Moreover, each flow and its relevant contained html elements, form and form-controls have a scoped id to prevent id collision when used with other flows in the same page (this is a very common situation with ifw2, think about flow-components for instance).

The following is a list of delivered user inputs and user interface events:

  • Form posts including multipart forms for file uploads (with a progress bar)
  • User action which can be triggered by buttons, html links, keyboard, mouse and focus change.

    Keyboard and mouse events are bindable to forms, single html events or form fields and can generate server-side events or client-side events.

  • Field changed events which can trigger data validation.
  • …

Everything happens by the usage of ajax call (except for file upload which uses an hidden iframe).

Once a flow receives and elaborates the event, which can lay to data-model update or can cause a state switch of the flow itself (and possibly of its parent flow), the rendering phase starts.

Rendering phase

Starting from the main flow (each page/url can have its own but in many cases there will be one for application) or better, from the renderer of the main flow (usually a jsp), recursively walk through the hierarchy of "included in the current view" flows and contained delimited (via tags) page regions and build a tree of "content parts".

Compare the tree to previously delivered content tree to find out which nodes are changed, removed or added.

Take the top most ones only and return them to the client side rendering engine that will update the browser page.

This phase is quite simple to describe but not very simple to be implemented, think about some of the issues ifw2 has to deal with:

  • Memory consumption on the server side.

    Ifw2 limits it by storing for each content part just its md5 signature ready to be compared with the new one when needed, removed nodes are immediately discarded.
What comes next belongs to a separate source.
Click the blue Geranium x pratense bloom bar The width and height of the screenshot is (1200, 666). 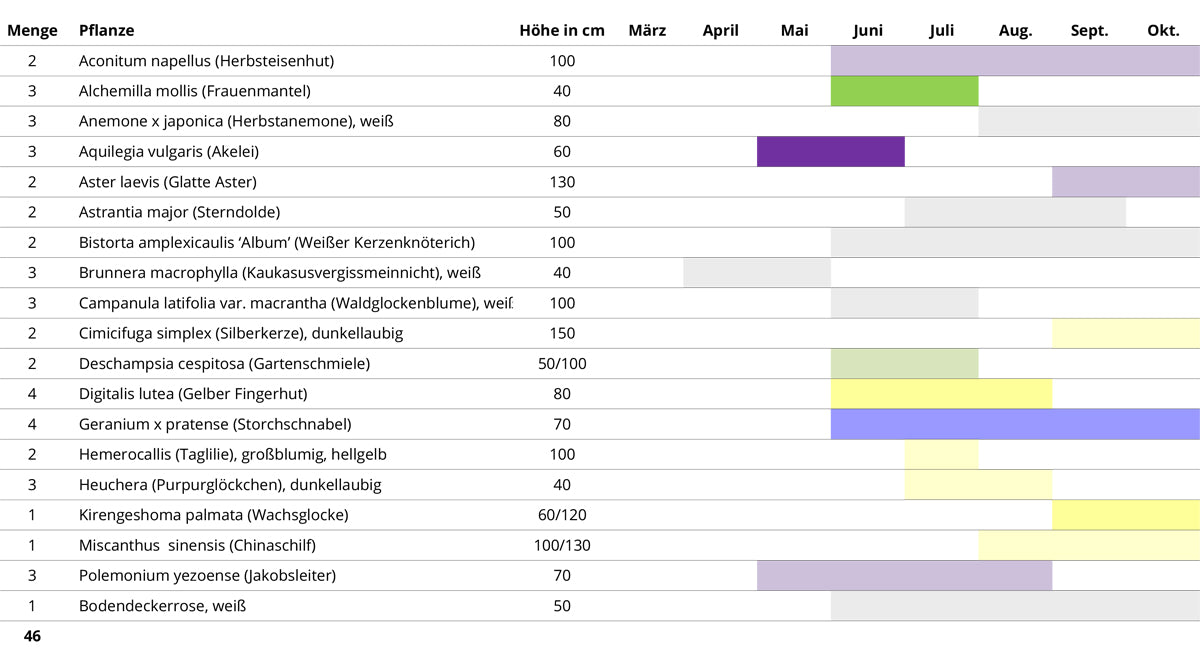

    It is quite easy to swap not visible flows to a secondary memory location via cache mechanisms (very likely a future version of ifw2 will include this functionality directly).

  • Browser incompatibility.
  • IE memory leaks.
  • Focus handling after user interface refresh
  • …

If you think about other ajax based frameworks here the interaction between the client and server side is, for the final programmer, greatly simplified.

He just has to think about producing html code via jsp and the ifw2 rendering engine will deal with the rest.

The ifw2 rendering process is, by the way, a sort of porting of desktop application paint process to the web.